(Stored data entries)
------------------------------------------------------------

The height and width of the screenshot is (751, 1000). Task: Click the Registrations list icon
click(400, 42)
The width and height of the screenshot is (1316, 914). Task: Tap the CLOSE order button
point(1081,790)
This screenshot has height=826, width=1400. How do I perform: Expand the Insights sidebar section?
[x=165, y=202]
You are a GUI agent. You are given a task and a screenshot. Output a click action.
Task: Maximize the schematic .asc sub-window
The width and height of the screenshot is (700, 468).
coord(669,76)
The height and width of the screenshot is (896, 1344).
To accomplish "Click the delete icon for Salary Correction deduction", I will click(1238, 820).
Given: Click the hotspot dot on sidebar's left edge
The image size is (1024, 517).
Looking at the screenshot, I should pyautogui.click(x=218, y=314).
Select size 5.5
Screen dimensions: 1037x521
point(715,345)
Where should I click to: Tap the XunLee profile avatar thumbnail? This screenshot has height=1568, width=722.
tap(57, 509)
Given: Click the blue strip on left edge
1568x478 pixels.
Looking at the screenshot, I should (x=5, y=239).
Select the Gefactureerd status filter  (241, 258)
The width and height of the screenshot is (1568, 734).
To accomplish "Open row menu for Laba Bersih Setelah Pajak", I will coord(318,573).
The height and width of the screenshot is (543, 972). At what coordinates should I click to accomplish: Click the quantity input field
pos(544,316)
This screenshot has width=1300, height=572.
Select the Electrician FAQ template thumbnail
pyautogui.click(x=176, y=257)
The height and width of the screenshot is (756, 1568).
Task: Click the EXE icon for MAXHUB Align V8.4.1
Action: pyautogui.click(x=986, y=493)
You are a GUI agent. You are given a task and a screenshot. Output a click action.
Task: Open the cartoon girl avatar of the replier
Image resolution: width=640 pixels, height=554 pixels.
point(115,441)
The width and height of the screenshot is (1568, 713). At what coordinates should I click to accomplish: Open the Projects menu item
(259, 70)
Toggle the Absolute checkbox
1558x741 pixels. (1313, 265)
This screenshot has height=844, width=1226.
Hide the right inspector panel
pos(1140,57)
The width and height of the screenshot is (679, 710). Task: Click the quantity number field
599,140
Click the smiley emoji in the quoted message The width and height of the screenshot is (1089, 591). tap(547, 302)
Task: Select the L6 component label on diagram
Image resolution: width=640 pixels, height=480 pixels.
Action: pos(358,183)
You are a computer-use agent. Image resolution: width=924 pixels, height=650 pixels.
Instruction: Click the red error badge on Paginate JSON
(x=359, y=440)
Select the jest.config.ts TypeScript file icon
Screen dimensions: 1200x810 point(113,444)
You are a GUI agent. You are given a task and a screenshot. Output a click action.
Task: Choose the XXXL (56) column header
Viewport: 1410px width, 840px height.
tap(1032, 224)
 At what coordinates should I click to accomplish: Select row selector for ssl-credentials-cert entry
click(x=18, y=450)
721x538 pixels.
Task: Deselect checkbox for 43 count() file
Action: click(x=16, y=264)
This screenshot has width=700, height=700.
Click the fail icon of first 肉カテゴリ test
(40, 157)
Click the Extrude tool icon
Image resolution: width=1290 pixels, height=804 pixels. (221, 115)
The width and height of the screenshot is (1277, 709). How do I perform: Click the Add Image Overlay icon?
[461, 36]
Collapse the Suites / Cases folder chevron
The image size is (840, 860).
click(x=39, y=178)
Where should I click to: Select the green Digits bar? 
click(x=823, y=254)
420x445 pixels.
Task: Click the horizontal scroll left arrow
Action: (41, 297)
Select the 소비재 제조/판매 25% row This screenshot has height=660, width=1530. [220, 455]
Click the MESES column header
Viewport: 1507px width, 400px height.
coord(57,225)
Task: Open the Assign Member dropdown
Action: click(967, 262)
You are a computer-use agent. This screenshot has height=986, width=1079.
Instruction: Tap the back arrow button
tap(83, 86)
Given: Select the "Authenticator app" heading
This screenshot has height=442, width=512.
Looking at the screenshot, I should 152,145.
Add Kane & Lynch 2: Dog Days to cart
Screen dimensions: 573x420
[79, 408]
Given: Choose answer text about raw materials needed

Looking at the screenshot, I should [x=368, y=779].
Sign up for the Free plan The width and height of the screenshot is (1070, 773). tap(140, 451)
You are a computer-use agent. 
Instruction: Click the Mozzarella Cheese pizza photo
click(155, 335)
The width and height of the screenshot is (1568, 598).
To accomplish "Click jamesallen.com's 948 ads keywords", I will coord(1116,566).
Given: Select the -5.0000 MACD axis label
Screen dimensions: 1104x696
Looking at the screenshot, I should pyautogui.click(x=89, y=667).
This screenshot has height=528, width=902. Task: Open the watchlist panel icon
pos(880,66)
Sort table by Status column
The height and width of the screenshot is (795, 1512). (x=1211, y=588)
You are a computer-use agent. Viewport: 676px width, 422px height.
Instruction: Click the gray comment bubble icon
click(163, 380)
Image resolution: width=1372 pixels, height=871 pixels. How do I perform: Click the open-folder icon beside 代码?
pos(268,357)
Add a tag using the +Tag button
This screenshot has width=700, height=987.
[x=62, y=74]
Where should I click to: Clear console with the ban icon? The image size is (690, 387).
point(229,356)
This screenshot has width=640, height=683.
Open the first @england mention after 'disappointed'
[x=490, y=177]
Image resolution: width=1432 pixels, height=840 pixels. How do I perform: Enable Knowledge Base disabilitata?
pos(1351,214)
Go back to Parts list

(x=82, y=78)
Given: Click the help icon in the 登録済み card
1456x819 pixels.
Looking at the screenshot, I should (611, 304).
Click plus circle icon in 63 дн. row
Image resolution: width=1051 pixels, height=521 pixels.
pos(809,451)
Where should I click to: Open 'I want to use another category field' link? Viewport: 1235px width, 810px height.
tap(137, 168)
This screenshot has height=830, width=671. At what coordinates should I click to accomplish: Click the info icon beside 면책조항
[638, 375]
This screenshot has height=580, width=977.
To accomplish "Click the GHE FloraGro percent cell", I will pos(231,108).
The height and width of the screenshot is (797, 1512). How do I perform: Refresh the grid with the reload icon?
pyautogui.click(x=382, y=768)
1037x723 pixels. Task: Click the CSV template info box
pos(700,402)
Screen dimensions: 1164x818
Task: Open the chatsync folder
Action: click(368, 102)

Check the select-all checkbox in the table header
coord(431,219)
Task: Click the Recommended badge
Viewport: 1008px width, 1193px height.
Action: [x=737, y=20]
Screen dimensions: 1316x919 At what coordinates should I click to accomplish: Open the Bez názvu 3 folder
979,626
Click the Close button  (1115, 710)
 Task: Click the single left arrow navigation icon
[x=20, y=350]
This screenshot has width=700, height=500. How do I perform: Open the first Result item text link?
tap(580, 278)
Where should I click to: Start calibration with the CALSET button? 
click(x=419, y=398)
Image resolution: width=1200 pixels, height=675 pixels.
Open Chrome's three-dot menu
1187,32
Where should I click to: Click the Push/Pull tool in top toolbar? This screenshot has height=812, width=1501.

------------------------------------------------------------

_EXERCISE_: Repeat back all entries verbatim.

_ANSWER FOR THIS EXERCISE_:
The height and width of the screenshot is (751, 1000). Task: Click the Registrations list icon
click(400, 42)
The width and height of the screenshot is (1316, 914). Task: Tap the CLOSE order button
point(1081,790)
This screenshot has height=826, width=1400. How do I perform: Expand the Insights sidebar section?
[x=165, y=202]
You are a GUI agent. You are given a task and a screenshot. Output a click action.
Task: Maximize the schematic .asc sub-window
The width and height of the screenshot is (700, 468).
coord(669,76)
The height and width of the screenshot is (896, 1344).
To accomplish "Click the delete icon for Salary Correction deduction", I will click(1238, 820).
Given: Click the hotspot dot on sidebar's left edge
The image size is (1024, 517).
Looking at the screenshot, I should pyautogui.click(x=218, y=314).
Select size 5.5
Screen dimensions: 1037x521
point(715,345)
Where should I click to: Tap the XunLee profile avatar thumbnail? This screenshot has height=1568, width=722.
tap(57, 509)
Given: Click the blue strip on left edge
1568x478 pixels.
Looking at the screenshot, I should (x=5, y=239).
Select the Gefactureerd status filter  (241, 258)
The width and height of the screenshot is (1568, 734).
To accomplish "Open row menu for Laba Bersih Setelah Pajak", I will coord(318,573).
The height and width of the screenshot is (543, 972). At what coordinates should I click to accomplish: Click the quantity input field
pos(544,316)
This screenshot has width=1300, height=572.
Select the Electrician FAQ template thumbnail
pyautogui.click(x=176, y=257)
The height and width of the screenshot is (756, 1568).
Task: Click the EXE icon for MAXHUB Align V8.4.1
Action: pyautogui.click(x=986, y=493)
You are a GUI agent. You are given a task and a screenshot. Output a click action.
Task: Open the cartoon girl avatar of the replier
Image resolution: width=640 pixels, height=554 pixels.
point(115,441)
The width and height of the screenshot is (1568, 713). At what coordinates should I click to accomplish: Open the Projects menu item
(259, 70)
Toggle the Absolute checkbox
1558x741 pixels. (1313, 265)
This screenshot has height=844, width=1226.
Hide the right inspector panel
pos(1140,57)
The width and height of the screenshot is (679, 710). Task: Click the quantity number field
599,140
Click the smiley emoji in the quoted message The width and height of the screenshot is (1089, 591). tap(547, 302)
Task: Select the L6 component label on diagram
Image resolution: width=640 pixels, height=480 pixels.
Action: pos(358,183)
You are a computer-use agent. Image resolution: width=924 pixels, height=650 pixels.
Instruction: Click the red error badge on Paginate JSON
(x=359, y=440)
Select the jest.config.ts TypeScript file icon
Screen dimensions: 1200x810 point(113,444)
You are a GUI agent. You are given a task and a screenshot. Output a click action.
Task: Choose the XXXL (56) column header
Viewport: 1410px width, 840px height.
tap(1032, 224)
 At what coordinates should I click to accomplish: Select row selector for ssl-credentials-cert entry
click(x=18, y=450)
721x538 pixels.
Task: Deselect checkbox for 43 count() file
Action: click(x=16, y=264)
This screenshot has width=700, height=700.
Click the fail icon of first 肉カテゴリ test
(40, 157)
Click the Extrude tool icon
Image resolution: width=1290 pixels, height=804 pixels. (221, 115)
The width and height of the screenshot is (1277, 709). How do I perform: Click the Add Image Overlay icon?
[461, 36]
Collapse the Suites / Cases folder chevron
The image size is (840, 860).
click(x=39, y=178)
Where should I click to: Select the green Digits bar? 
click(x=823, y=254)
420x445 pixels.
Task: Click the horizontal scroll left arrow
Action: (41, 297)
Select the 소비재 제조/판매 25% row This screenshot has height=660, width=1530. [220, 455]
Click the MESES column header
Viewport: 1507px width, 400px height.
coord(57,225)
Task: Open the Assign Member dropdown
Action: click(967, 262)
You are a computer-use agent. This screenshot has height=986, width=1079.
Instruction: Tap the back arrow button
tap(83, 86)
Given: Select the "Authenticator app" heading
This screenshot has height=442, width=512.
Looking at the screenshot, I should 152,145.
Add Kane & Lynch 2: Dog Days to cart
Screen dimensions: 573x420
[79, 408]
Given: Choose answer text about raw materials needed

Looking at the screenshot, I should [x=368, y=779].
Sign up for the Free plan The width and height of the screenshot is (1070, 773). tap(140, 451)
You are a computer-use agent. 
Instruction: Click the Mozzarella Cheese pizza photo
click(155, 335)
The width and height of the screenshot is (1568, 598).
To accomplish "Click jamesallen.com's 948 ads keywords", I will coord(1116,566).
Given: Select the -5.0000 MACD axis label
Screen dimensions: 1104x696
Looking at the screenshot, I should pyautogui.click(x=89, y=667).
This screenshot has height=528, width=902. Task: Open the watchlist panel icon
pos(880,66)
Sort table by Status column
The height and width of the screenshot is (795, 1512). (x=1211, y=588)
You are a computer-use agent. Viewport: 676px width, 422px height.
Instruction: Click the gray comment bubble icon
click(163, 380)
Image resolution: width=1372 pixels, height=871 pixels. How do I perform: Click the open-folder icon beside 代码?
pos(268,357)
Add a tag using the +Tag button
This screenshot has width=700, height=987.
[x=62, y=74]
Where should I click to: Clear console with the ban icon? The image size is (690, 387).
point(229,356)
This screenshot has width=640, height=683.
Open the first @england mention after 'disappointed'
[x=490, y=177]
Image resolution: width=1432 pixels, height=840 pixels. How do I perform: Enable Knowledge Base disabilitata?
pos(1351,214)
Go back to Parts list

(x=82, y=78)
Given: Click the help icon in the 登録済み card
1456x819 pixels.
Looking at the screenshot, I should (611, 304).
Click plus circle icon in 63 дн. row
Image resolution: width=1051 pixels, height=521 pixels.
pos(809,451)
Where should I click to: Open 'I want to use another category field' link? Viewport: 1235px width, 810px height.
tap(137, 168)
This screenshot has height=830, width=671. At what coordinates should I click to accomplish: Click the info icon beside 면책조항
[638, 375]
This screenshot has height=580, width=977.
To accomplish "Click the GHE FloraGro percent cell", I will pos(231,108).
The height and width of the screenshot is (797, 1512). How do I perform: Refresh the grid with the reload icon?
pyautogui.click(x=382, y=768)
1037x723 pixels. Task: Click the CSV template info box
pos(700,402)
Screen dimensions: 1164x818
Task: Open the chatsync folder
Action: click(368, 102)

Check the select-all checkbox in the table header
coord(431,219)
Task: Click the Recommended badge
Viewport: 1008px width, 1193px height.
Action: [x=737, y=20]
Screen dimensions: 1316x919 At what coordinates should I click to accomplish: Open the Bez názvu 3 folder
979,626
Click the Close button  (1115, 710)
 Task: Click the single left arrow navigation icon
[x=20, y=350]
This screenshot has width=700, height=500. How do I perform: Open the first Result item text link?
tap(580, 278)
Where should I click to: Start calibration with the CALSET button? 
click(x=419, y=398)
Image resolution: width=1200 pixels, height=675 pixels.
Open Chrome's three-dot menu
1187,32
Where should I click to: Click the Push/Pull tool in top toolbar? This screenshot has height=812, width=1501.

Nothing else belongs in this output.